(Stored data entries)
--- START ---

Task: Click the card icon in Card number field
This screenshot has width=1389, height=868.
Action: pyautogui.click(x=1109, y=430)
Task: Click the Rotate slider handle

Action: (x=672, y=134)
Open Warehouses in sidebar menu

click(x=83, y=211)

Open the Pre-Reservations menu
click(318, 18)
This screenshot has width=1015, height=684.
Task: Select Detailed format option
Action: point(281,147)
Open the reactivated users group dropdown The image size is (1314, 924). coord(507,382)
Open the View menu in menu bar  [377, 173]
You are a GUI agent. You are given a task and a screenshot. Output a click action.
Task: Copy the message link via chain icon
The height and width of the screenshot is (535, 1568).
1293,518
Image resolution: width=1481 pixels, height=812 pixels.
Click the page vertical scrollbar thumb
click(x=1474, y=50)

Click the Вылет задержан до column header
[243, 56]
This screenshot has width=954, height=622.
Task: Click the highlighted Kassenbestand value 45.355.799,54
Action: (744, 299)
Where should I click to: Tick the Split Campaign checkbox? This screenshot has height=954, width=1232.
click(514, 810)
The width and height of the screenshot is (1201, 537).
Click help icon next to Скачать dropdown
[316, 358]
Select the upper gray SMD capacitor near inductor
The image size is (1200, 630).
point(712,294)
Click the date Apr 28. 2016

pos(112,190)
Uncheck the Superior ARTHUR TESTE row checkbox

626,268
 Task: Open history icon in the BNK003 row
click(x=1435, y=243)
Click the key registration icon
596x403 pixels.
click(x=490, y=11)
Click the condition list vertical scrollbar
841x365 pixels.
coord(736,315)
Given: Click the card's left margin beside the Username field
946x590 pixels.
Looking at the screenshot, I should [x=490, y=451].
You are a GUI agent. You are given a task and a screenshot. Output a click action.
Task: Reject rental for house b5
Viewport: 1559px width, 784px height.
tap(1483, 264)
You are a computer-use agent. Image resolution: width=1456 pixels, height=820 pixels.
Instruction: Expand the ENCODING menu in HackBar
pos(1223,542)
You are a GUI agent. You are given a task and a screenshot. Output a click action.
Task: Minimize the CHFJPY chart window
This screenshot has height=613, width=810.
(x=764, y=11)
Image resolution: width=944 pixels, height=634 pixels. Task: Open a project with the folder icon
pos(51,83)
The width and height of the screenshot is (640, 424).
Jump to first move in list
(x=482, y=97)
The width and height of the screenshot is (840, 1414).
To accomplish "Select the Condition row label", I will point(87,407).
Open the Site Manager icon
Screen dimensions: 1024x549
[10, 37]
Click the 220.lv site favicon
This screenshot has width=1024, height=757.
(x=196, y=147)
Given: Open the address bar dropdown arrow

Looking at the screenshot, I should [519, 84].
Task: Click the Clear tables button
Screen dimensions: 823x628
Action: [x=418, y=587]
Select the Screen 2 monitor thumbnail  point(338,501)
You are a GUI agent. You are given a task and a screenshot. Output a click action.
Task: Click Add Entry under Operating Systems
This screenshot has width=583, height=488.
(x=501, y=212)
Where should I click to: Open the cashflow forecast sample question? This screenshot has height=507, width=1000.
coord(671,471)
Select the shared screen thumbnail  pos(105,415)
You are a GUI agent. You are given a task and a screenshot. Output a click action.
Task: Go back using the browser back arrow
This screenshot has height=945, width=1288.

--- END ---

Work to be completed:
With the line containing "Jump to first move in list" as the start and the last line of the entries as the end, print that whole span exactly.

Completed task:
Jump to first move in list
(x=482, y=97)
The width and height of the screenshot is (840, 1414).
To accomplish "Select the Condition row label", I will point(87,407).
Open the Site Manager icon
Screen dimensions: 1024x549
[10, 37]
Click the 220.lv site favicon
This screenshot has width=1024, height=757.
(x=196, y=147)
Given: Open the address bar dropdown arrow

Looking at the screenshot, I should [519, 84].
Task: Click the Clear tables button
Screen dimensions: 823x628
Action: [x=418, y=587]
Select the Screen 2 monitor thumbnail  point(338,501)
You are a GUI agent. You are given a task and a screenshot. Output a click action.
Task: Click Add Entry under Operating Systems
This screenshot has width=583, height=488.
(x=501, y=212)
Where should I click to: Open the cashflow forecast sample question? This screenshot has height=507, width=1000.
coord(671,471)
Select the shared screen thumbnail  pos(105,415)
You are a GUI agent. You are given a task and a screenshot. Output a click action.
Task: Go back using the browser back arrow
This screenshot has height=945, width=1288.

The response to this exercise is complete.